Comparable shortcomings and lack of progress in finding workable governance structures also typified other EU policies. Some areas – such as the management of EMU – have continued to suffer from politicised reporting, lack of transparency regarding the decisions taken within the Commission, and continued complaints about lack of ownership for reforms on the part of the member states (Gros and Schout 2023).

In other policy areas deep-seated problems were addressed and profound changes were implemented. Successful areas include the creation of a market for medicines, the opening-up of national aviation markets, European competition policy, monitoring the state of the environment in member states, and food safety. Compared to cohesion policy, these areas were no less technically complex, nor of less economic or political importance. The field of air safety was dominated by national carriers (economic giants and, like KLM, Lufthansa and AirFrance: protected national flagships). Food safety was especially sensitive given the many health and economic consequences, and frictions related to national traditions (from the use of fertilisers to quality standards of sausages and cheese). Food safety in the EU even resulted in major crises such as the BSE crisis. After profound reforms of food safety standards and network-based inspections, the high quality of EU food standards is now the basis of a successful European food industry with competitive advantages in global trade.[34]

What these areas have in common is that they are governed on the basis of subsidiarity-based networks with independent EU agencies at their core. The EU agencies have been kept relatively small and work on the basis of permanent structured cooperation within the networks of independent national agencies. Whereas networks in cohesion are informal and rely on soft coordination, these networks are well organised and share in rule-making, inspections and reporting. Supervision is governed through team-based auditing of each other’s qualities and work, reports are written using capacities from within the network so that knowledge is accumulated collectively, and reports are generally publicly available. Follow-up from evaluations is facilitated by a common professional culture and the clarity for member states that inspection reports will be public. As a result, member states have incentives to take actions before reports are made public. The experts in the networks collectively formulate their operating rules (‘integrative bargaining’) instead of rules being hierarchically formulated in political negotiations in comitology committees. The rules concern for example methodologies for data gathering and processing, procedures for doing on-site visits, transparency of information, and follow-up procedures.

These networks also affect the ways in which the Commission works. Data gathering and analysis of trends are put at arms-length. Reports from the agencies are generally publicly available putting the Commission in the position of ‘comply-or-explain'. Evidently, the Commission is responsible for taking actions when member states fail to deliver. If the reports from the network signal sustained problems in a member state, the Commission will have to explain why not more pressure is exerted. The Commission still has room for maneuver, but it will be more transparent on what basis the Commission takes its decisions.
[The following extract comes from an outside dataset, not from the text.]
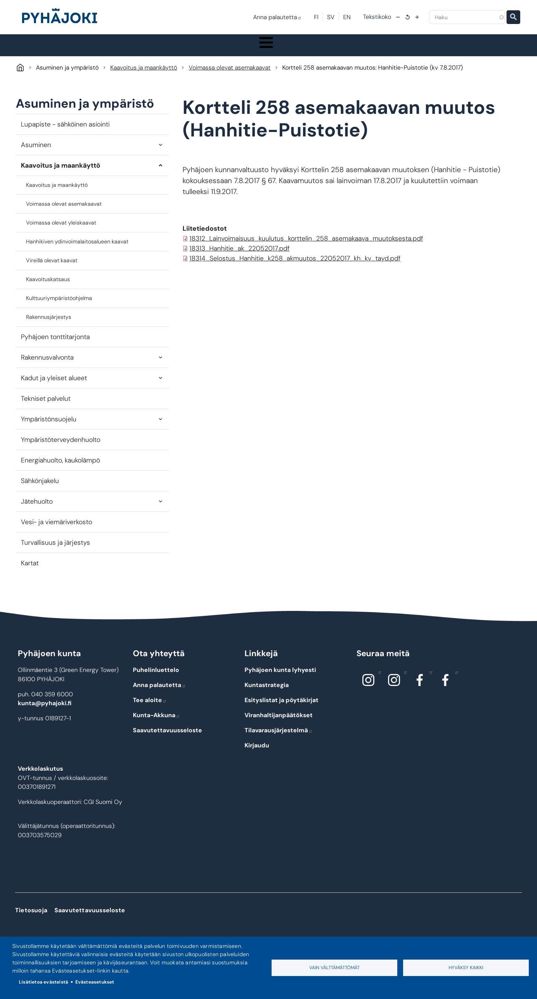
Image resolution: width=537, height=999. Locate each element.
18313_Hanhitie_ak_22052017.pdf (239, 255)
An explanation for why EU governance was redirected towards subsidiarity-based multilevel governance is that these policy areas had run into crisis situations. Liberalisation of air traffic implied that the traditional state-dominated national carriers had to be replaced by independent aviation authorities certifying and controlling planes, airports, and maintenance systems. The European food safety agency was created after several food crises (BSE, chicken dioxin). The European environment agency was needed because national environmental monitoring systems differed in major ways, and there was no basis with the system that existed to pursue a viable European environment policy. Enlargement forced a drastic reform including the creation and involvement of national environmental agencies.

The question now is to what extent further Eastward enlargement, the incorporation of the financial needs of Ukraine, and the new demands on EU finances due to changes in the EU’s strategic priorities, will act as a crisis to reform cohesion policy and its governance.

For literature references on the development of these areas, see Schout (2021).